No pictures go in the copy. Restate, word for word, each line from the one containing "You are a computer-use" through the last line below.

======== Data to examine

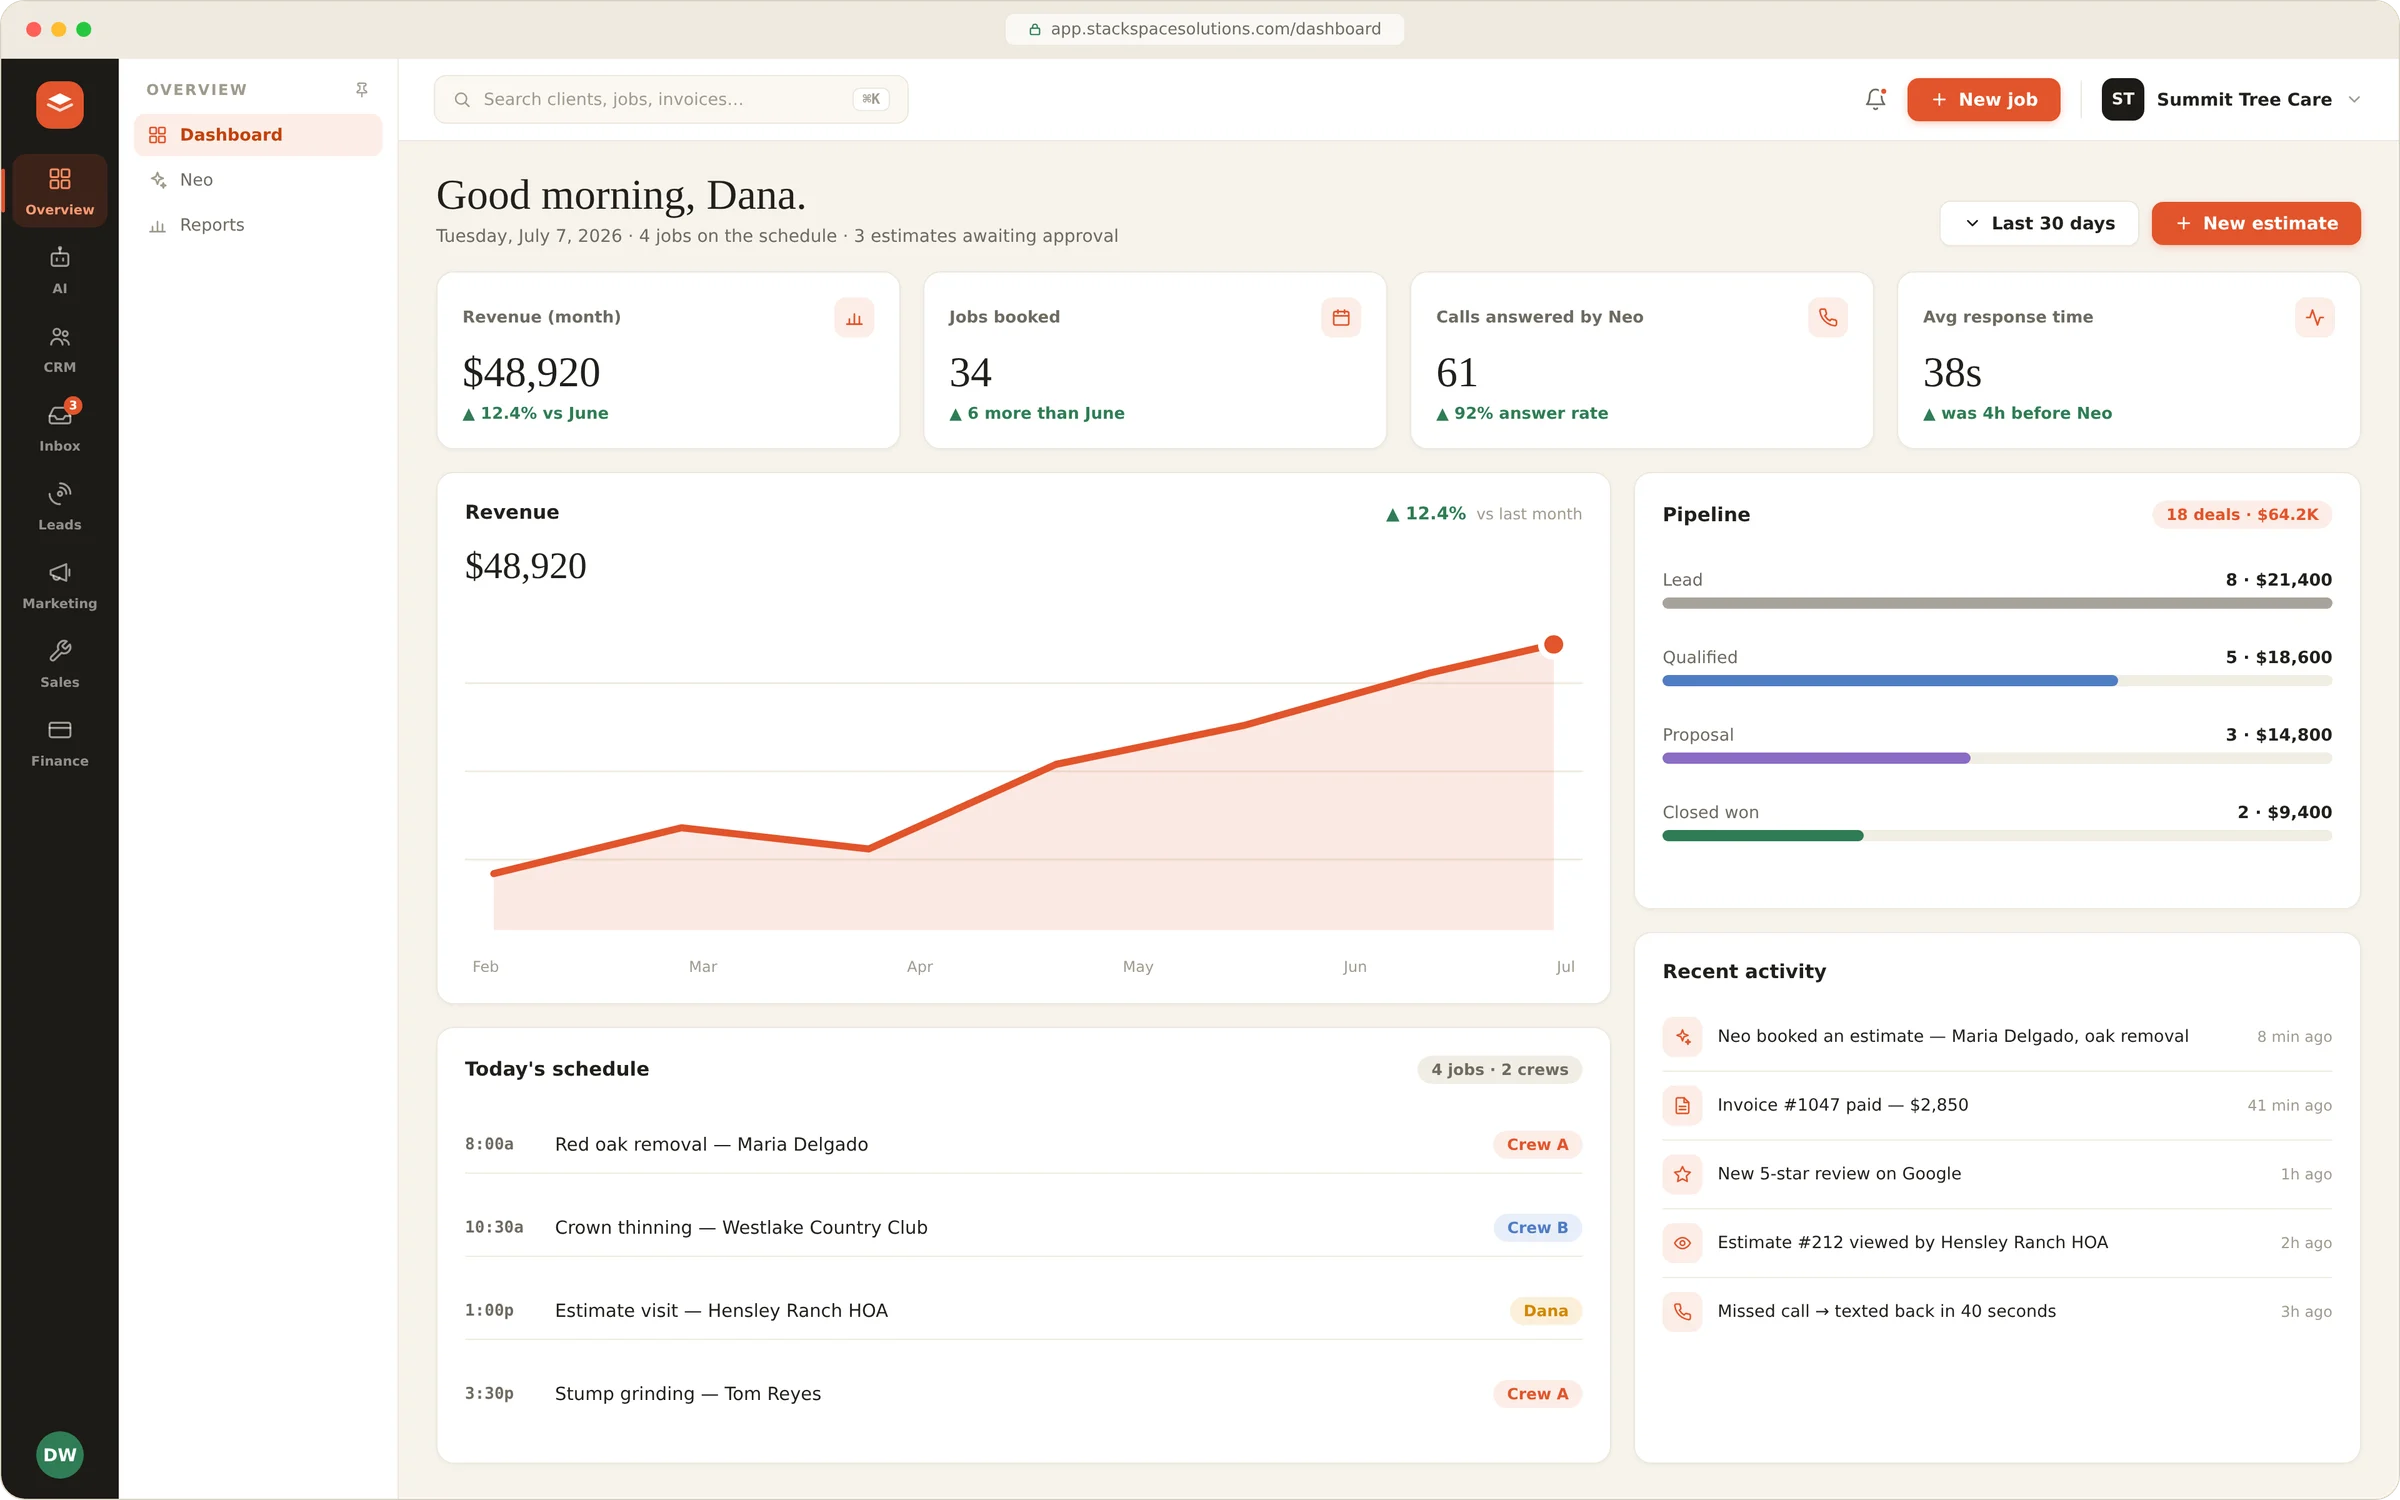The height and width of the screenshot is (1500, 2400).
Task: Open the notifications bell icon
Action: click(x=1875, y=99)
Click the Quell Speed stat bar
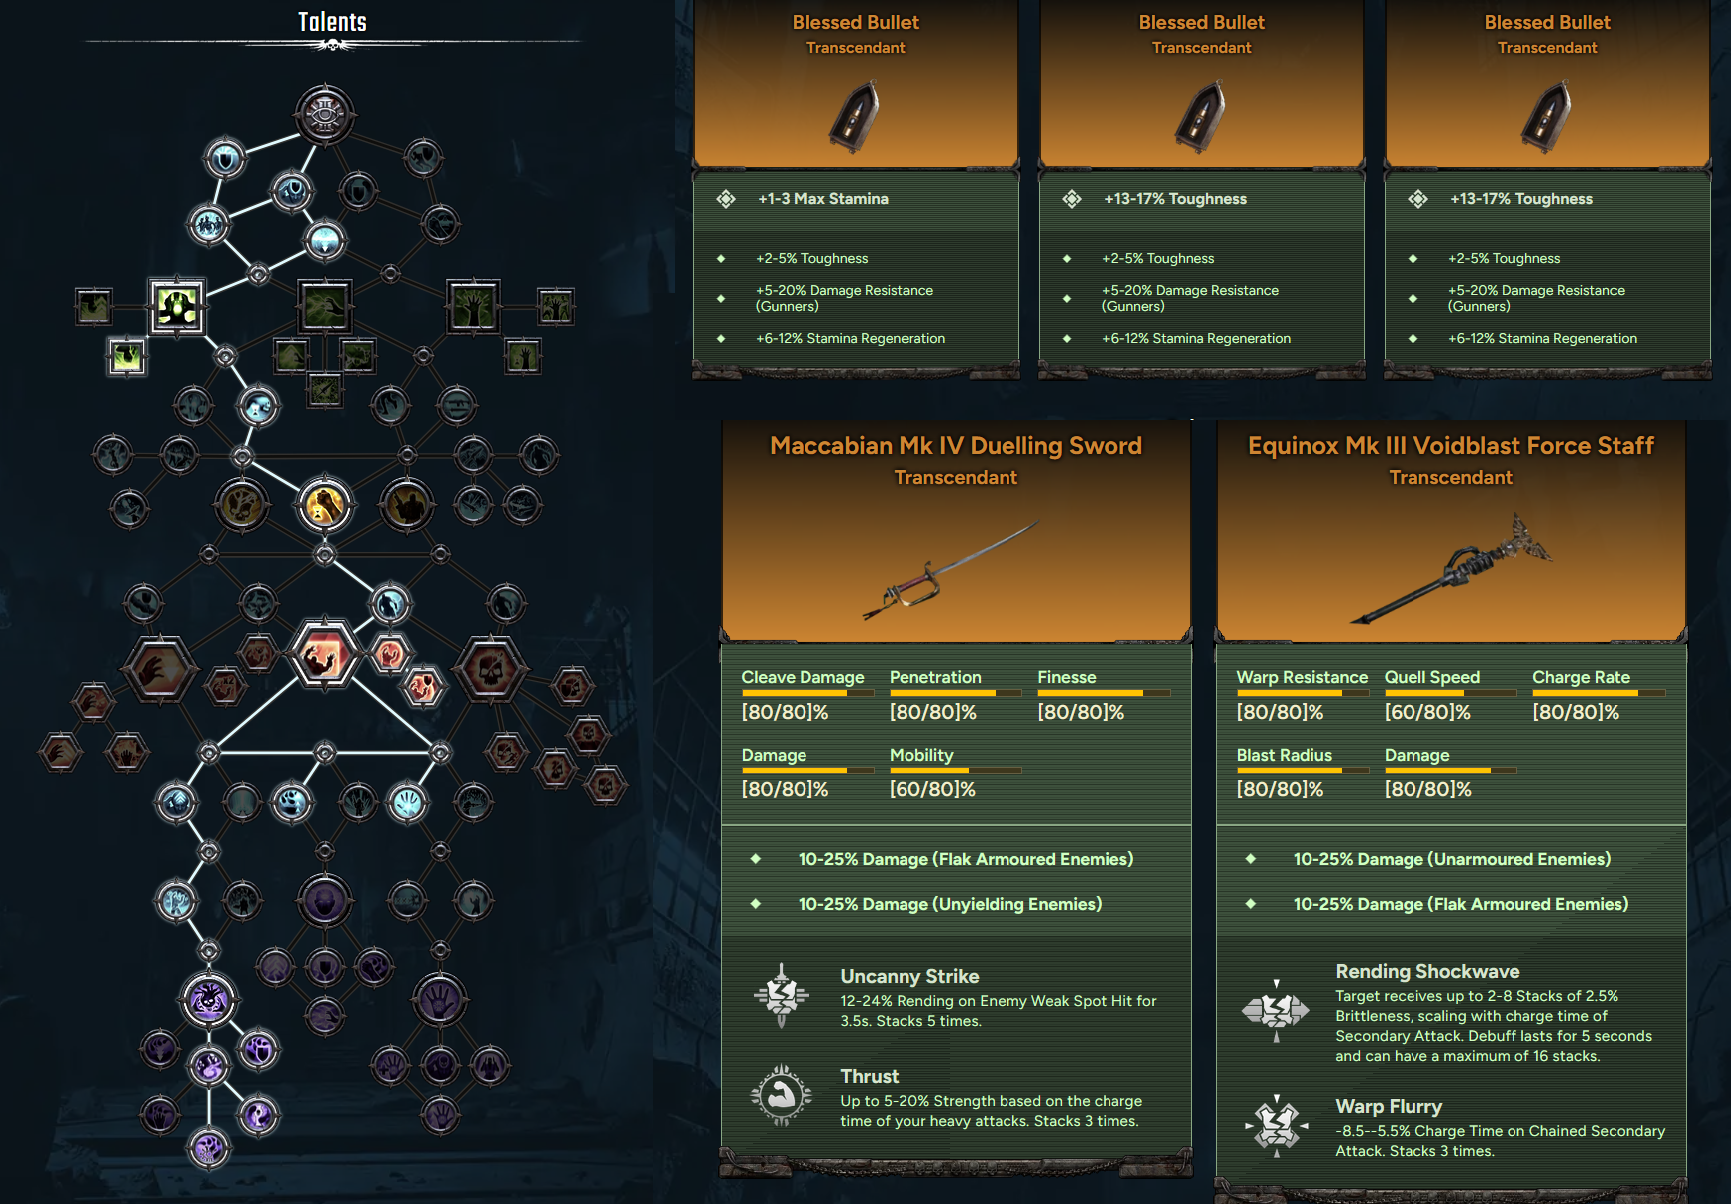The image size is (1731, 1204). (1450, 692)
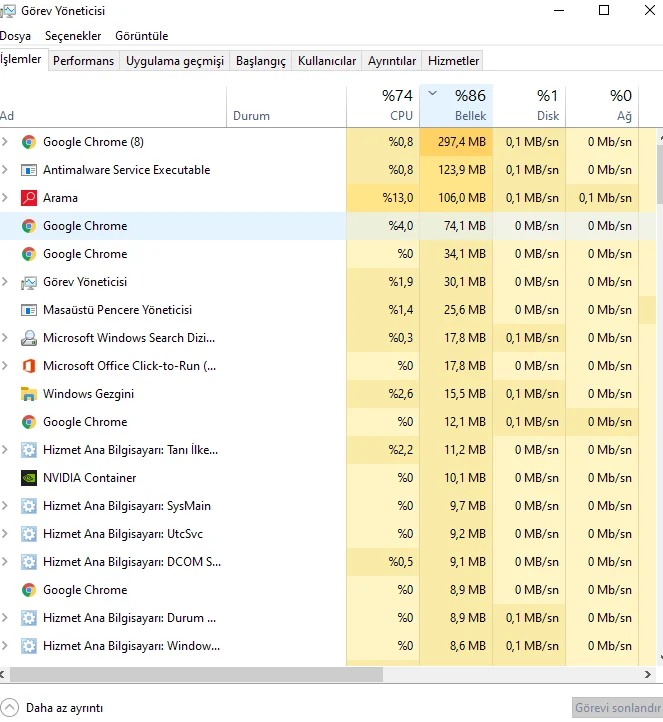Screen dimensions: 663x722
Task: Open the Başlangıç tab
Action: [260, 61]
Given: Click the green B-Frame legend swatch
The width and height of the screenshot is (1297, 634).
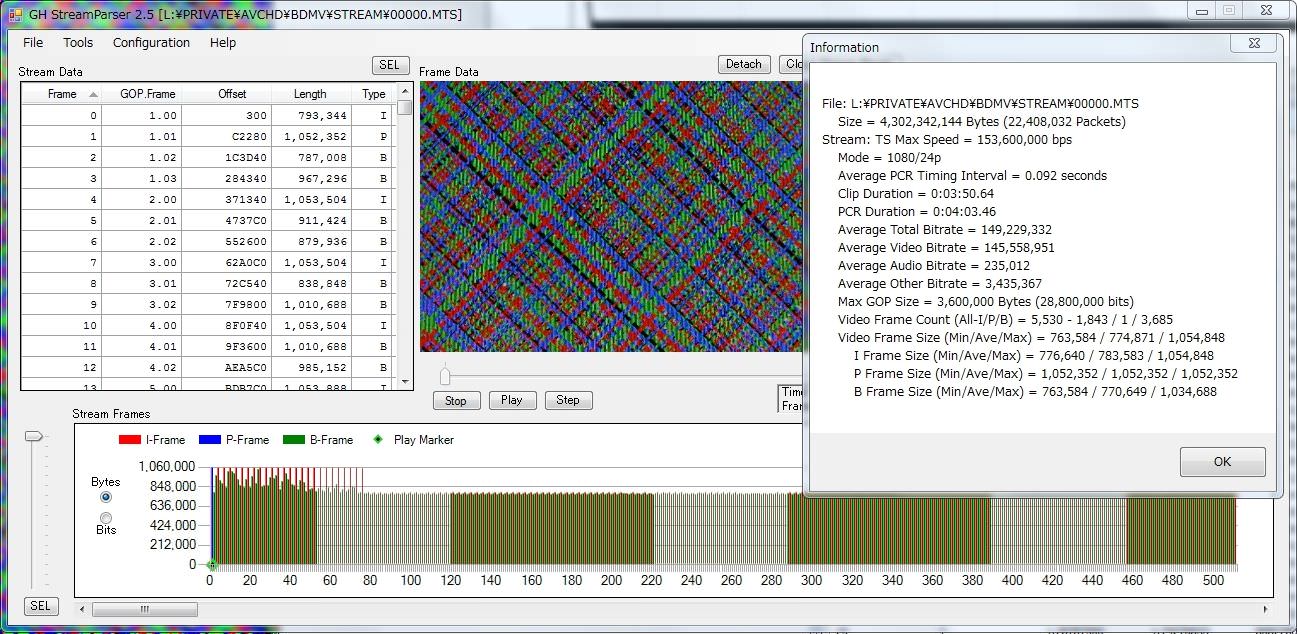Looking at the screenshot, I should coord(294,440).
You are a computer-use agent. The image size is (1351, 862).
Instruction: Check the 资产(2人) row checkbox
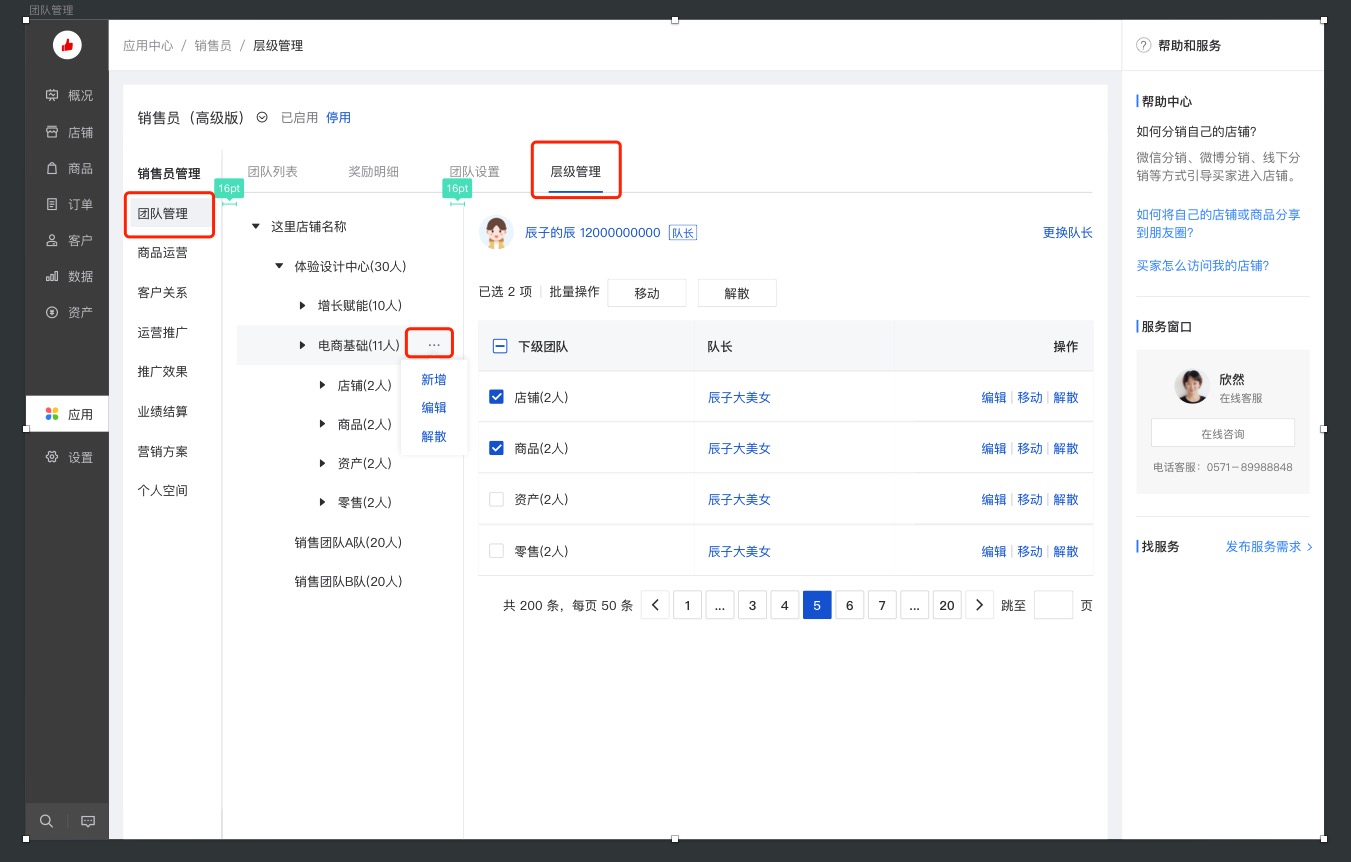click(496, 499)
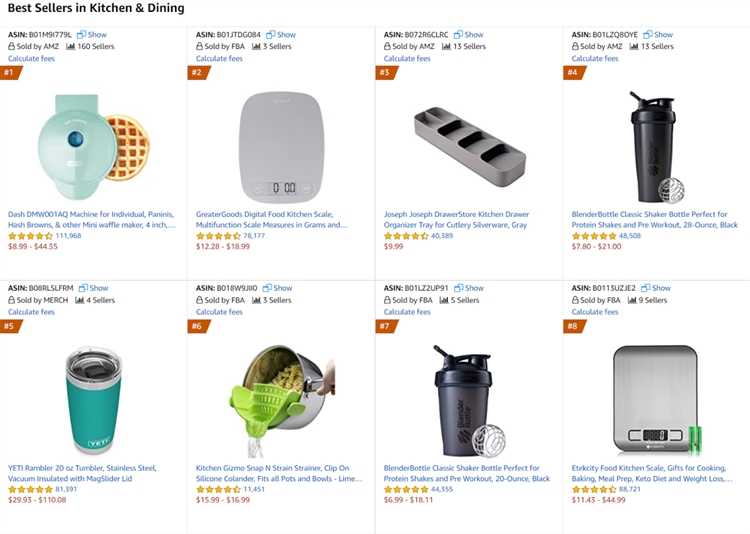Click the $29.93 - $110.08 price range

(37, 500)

================

Output below:
You are a computer-use agent. The image size is (1351, 862).
Instruction: Check the 资产(2人) row checkbox
click(496, 499)
Click the $29.93 - $110.08 price range

(37, 500)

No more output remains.